Pick based on your project, not a best practice article

Enum + match if you have a simple character with 3-5 states and no complex enter/exit logic. It is less code, fewer files, and easier to read at a glance. Most jam games and prototypes should start here.

Node-based states if your character has 6+ states, needs enter/exit transitions, or if multiple developers are working on different states. The file separation means two people can work on the dash state and the climb state without merge conflicts.

AnimationTree state machine only for animation blending. It is not a replacement for either code-based approach. Use it alongside your code state machine to handle crossfades and transition animations.

You can always upgrade from enum to node-based later.

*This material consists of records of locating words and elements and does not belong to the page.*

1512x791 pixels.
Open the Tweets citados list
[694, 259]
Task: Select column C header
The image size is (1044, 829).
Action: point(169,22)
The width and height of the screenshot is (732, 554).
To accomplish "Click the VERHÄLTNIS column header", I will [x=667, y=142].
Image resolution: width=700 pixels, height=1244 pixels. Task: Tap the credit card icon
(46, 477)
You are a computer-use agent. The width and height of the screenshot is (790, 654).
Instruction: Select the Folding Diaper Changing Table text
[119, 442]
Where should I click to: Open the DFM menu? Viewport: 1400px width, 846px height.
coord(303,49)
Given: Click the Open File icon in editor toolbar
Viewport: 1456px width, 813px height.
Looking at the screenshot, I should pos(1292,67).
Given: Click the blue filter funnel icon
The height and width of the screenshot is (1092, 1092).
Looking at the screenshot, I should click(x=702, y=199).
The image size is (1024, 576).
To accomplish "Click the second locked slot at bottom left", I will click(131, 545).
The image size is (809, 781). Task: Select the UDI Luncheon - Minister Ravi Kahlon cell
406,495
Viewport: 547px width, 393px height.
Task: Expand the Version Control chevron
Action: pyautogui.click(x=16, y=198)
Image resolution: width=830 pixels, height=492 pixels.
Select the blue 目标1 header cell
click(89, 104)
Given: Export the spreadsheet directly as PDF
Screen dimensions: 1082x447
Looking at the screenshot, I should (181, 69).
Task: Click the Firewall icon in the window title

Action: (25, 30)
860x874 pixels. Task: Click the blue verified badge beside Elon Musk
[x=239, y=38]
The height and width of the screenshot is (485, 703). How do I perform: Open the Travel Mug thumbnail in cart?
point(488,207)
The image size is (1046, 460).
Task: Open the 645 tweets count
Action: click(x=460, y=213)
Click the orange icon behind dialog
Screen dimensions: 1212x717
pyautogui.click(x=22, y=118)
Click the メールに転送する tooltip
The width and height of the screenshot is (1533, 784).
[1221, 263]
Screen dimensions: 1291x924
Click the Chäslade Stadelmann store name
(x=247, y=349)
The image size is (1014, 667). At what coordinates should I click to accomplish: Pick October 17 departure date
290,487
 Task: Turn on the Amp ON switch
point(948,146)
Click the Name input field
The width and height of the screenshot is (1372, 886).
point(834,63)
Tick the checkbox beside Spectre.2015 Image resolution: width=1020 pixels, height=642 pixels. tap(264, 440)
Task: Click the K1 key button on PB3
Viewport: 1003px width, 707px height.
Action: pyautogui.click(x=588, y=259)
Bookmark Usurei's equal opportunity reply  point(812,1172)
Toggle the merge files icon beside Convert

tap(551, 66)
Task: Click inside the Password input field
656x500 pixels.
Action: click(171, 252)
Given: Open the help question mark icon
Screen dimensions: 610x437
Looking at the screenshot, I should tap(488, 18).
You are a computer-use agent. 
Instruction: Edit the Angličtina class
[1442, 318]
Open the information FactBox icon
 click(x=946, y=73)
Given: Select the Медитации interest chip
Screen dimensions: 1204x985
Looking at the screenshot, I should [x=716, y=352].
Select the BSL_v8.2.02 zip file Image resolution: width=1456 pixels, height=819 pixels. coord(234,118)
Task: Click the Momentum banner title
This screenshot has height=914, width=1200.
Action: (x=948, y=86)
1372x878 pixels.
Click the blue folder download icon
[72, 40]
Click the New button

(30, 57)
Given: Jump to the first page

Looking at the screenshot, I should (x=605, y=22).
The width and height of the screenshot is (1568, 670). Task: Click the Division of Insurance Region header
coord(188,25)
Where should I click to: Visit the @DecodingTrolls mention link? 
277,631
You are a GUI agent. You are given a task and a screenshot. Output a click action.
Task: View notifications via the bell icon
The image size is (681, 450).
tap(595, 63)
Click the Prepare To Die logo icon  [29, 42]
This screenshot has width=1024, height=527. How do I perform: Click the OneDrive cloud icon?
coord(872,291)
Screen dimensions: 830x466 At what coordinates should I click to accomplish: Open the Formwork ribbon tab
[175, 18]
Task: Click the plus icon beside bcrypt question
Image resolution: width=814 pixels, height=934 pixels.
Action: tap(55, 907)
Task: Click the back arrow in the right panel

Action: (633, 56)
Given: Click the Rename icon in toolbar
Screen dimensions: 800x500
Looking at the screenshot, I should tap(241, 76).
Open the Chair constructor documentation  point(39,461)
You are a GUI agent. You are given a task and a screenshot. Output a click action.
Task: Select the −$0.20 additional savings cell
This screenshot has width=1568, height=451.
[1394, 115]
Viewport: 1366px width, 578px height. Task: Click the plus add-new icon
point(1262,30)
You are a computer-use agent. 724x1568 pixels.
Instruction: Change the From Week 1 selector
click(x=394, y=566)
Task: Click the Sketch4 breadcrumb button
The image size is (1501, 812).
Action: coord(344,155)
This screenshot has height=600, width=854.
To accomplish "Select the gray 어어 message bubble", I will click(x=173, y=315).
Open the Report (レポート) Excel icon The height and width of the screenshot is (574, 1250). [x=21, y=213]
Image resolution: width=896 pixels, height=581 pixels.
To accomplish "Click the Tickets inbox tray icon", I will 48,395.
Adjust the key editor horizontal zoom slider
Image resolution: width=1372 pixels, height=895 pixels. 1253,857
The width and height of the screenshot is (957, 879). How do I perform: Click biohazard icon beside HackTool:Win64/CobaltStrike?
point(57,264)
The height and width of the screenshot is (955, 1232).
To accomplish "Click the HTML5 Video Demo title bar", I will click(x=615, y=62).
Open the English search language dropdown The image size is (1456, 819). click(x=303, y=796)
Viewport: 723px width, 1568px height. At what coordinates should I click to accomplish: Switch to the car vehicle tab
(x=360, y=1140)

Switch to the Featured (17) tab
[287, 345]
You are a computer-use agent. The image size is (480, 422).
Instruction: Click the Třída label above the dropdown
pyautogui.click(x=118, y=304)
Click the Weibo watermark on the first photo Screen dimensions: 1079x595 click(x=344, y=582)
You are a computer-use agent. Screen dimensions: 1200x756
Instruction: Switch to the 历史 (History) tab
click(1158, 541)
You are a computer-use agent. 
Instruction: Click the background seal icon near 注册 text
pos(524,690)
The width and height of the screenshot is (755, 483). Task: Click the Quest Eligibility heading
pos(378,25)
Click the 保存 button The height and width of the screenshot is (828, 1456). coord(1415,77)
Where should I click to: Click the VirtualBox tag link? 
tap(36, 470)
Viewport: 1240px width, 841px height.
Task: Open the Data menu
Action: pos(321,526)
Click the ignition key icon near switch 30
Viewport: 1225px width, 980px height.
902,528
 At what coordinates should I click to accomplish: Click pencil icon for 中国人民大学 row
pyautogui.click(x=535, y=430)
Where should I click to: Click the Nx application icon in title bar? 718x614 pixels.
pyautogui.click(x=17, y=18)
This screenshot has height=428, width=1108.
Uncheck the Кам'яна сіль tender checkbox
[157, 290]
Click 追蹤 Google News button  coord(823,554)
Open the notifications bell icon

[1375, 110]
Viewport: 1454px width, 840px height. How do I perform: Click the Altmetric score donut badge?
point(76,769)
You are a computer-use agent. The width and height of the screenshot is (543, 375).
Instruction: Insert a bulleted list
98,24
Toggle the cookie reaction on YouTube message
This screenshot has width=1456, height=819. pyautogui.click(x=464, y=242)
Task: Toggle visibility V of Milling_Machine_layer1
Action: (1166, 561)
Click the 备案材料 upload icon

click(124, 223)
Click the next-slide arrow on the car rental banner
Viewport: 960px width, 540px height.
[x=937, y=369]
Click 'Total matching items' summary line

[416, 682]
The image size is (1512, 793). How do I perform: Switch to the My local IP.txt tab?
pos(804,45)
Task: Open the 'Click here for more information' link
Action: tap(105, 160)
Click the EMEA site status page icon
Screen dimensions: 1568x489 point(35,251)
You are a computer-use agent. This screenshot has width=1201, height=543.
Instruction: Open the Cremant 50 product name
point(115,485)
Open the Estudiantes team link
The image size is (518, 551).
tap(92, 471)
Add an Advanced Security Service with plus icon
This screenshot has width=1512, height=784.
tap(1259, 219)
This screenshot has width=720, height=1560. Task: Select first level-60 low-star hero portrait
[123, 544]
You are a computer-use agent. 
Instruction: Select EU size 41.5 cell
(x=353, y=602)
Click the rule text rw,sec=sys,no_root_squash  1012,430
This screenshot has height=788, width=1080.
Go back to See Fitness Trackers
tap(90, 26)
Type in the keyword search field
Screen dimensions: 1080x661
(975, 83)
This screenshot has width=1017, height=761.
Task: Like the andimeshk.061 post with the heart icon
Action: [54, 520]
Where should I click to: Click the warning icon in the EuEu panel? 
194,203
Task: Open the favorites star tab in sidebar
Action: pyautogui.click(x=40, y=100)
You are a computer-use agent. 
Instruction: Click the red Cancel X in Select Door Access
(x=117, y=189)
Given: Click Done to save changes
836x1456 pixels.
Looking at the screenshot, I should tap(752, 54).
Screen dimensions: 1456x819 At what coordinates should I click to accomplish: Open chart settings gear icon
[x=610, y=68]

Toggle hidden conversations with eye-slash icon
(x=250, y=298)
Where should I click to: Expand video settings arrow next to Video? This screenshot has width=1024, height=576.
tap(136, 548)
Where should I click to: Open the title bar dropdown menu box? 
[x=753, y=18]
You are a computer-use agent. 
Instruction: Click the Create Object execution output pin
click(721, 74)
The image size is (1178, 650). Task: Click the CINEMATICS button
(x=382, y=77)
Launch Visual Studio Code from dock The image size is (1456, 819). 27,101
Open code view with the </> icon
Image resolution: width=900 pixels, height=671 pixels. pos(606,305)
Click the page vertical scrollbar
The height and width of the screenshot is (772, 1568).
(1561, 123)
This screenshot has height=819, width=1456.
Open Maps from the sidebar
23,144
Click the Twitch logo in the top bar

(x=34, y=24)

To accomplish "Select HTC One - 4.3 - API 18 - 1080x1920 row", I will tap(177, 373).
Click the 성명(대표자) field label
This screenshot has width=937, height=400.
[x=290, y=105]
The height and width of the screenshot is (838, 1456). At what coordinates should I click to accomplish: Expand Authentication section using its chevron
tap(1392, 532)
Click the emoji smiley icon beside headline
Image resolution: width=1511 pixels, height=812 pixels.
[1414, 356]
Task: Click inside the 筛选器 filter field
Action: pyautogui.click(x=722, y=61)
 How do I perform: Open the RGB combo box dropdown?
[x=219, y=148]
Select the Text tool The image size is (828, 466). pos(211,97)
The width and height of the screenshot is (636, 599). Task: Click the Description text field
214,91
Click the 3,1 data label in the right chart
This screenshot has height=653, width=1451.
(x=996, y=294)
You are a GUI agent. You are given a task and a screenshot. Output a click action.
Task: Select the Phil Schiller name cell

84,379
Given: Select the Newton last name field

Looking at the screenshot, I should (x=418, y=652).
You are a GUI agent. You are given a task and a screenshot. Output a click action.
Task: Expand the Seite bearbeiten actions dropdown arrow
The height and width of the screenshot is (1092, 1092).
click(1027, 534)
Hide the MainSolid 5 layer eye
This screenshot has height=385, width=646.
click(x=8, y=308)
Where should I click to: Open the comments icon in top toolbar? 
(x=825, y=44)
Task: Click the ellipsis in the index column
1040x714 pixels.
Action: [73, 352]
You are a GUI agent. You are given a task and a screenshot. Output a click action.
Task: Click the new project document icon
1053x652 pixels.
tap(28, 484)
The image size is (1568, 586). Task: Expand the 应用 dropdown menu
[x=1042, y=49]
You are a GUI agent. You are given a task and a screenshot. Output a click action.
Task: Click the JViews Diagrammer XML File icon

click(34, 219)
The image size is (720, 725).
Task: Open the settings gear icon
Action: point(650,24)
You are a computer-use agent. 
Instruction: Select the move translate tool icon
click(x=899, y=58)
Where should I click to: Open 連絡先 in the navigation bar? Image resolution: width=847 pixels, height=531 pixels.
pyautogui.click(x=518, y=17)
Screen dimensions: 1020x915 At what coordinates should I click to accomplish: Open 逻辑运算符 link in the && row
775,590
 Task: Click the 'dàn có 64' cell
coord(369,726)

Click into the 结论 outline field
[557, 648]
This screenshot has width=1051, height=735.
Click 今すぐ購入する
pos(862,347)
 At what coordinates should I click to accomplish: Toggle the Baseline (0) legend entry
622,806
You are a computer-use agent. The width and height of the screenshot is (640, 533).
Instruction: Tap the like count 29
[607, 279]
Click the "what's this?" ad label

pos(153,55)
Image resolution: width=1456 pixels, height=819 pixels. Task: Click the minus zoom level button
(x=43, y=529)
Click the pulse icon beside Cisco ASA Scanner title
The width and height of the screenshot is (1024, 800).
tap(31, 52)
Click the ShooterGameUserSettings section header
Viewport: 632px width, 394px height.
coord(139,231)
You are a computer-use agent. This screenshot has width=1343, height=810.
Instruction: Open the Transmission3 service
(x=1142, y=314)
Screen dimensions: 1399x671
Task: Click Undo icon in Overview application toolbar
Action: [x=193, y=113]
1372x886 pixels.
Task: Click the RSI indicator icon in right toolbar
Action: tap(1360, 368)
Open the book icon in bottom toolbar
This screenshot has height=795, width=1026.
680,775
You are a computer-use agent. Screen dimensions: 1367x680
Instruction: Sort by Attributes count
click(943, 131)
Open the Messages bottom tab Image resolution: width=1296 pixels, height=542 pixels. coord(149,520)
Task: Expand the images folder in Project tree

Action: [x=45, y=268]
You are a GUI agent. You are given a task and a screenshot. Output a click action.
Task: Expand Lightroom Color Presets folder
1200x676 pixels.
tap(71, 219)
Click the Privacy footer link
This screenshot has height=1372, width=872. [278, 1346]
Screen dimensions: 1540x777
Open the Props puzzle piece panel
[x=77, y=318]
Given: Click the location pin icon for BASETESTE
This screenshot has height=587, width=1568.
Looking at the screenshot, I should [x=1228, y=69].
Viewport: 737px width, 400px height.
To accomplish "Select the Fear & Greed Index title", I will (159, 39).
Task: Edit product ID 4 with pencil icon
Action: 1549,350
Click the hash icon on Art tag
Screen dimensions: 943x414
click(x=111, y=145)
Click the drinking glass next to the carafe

Start simple and refactor when the enum approach starts fighting you. That is usually around the 6-state mark, or when you find yourself adding _entered_state_at timestamp variables to track how long you have been in a state.

If you are just getting started with Godot and trying to figure out which engine to pick, do not worry about state machines yet. Build something with if/else first, feel the pain, then come back to this article. The pattern makes a lot more sense once you have lived without it.